• [Task prompt]: For this task, copy all of the data below exactly and skip the pictures.

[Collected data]
══════════

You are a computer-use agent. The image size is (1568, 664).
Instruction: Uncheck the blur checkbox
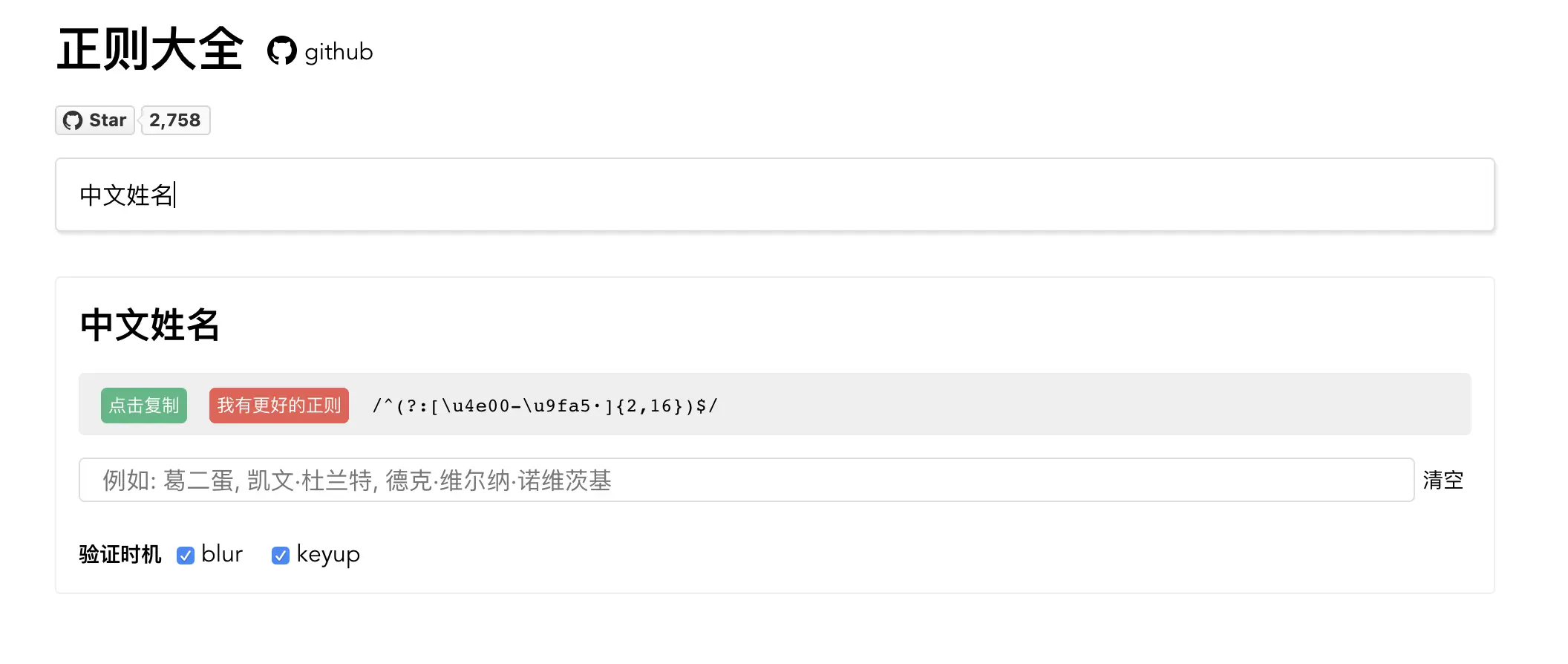tap(186, 556)
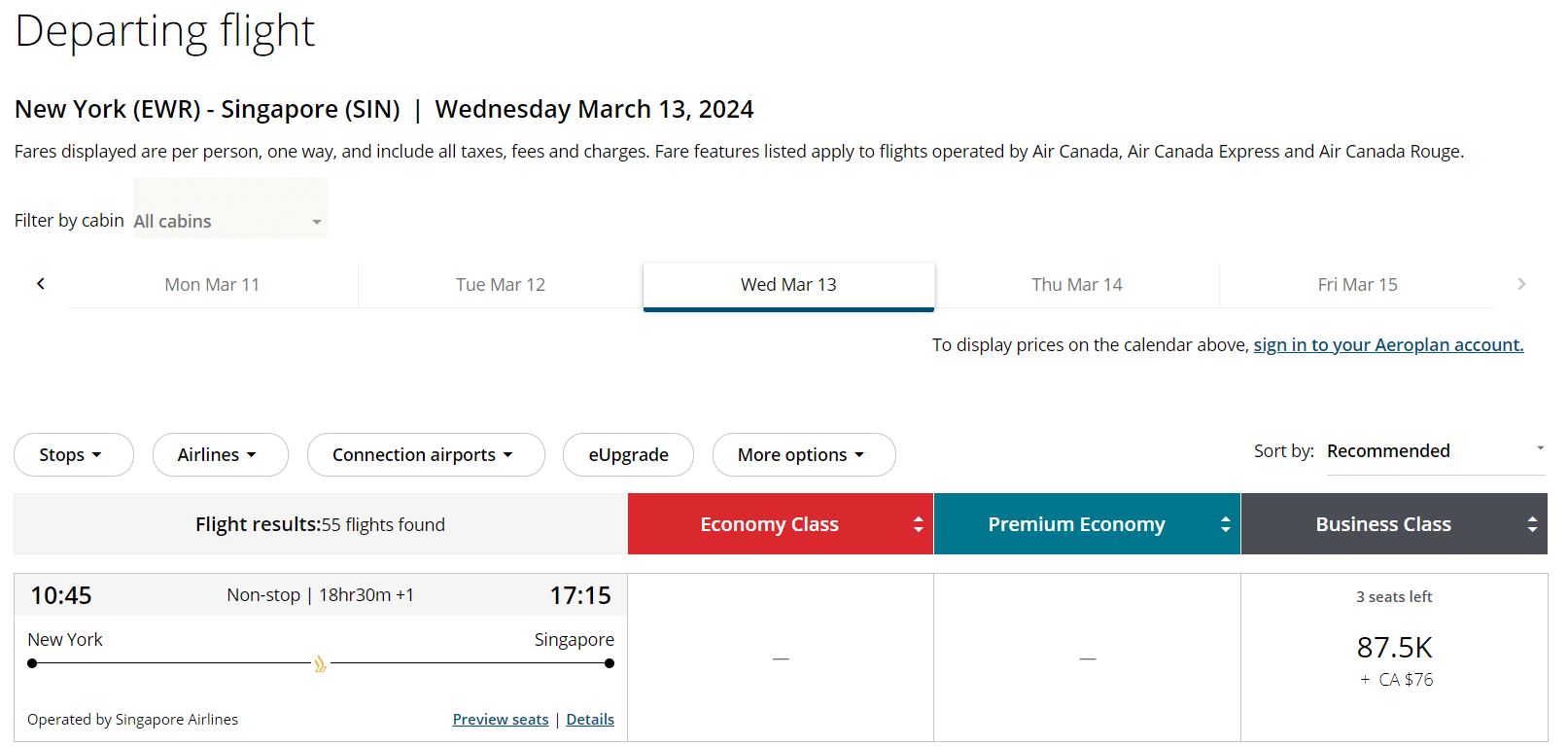The height and width of the screenshot is (746, 1568).
Task: Go to previous dates with left arrow
Action: pyautogui.click(x=41, y=284)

══════════

• [Your solution]:
You are a computer-use agent. The image size is (1568, 664).
Instruction: Uncheck the blur checkbox
tap(186, 556)
The height and width of the screenshot is (746, 1568).
Task: Go to previous dates with left arrow
Action: pyautogui.click(x=41, y=284)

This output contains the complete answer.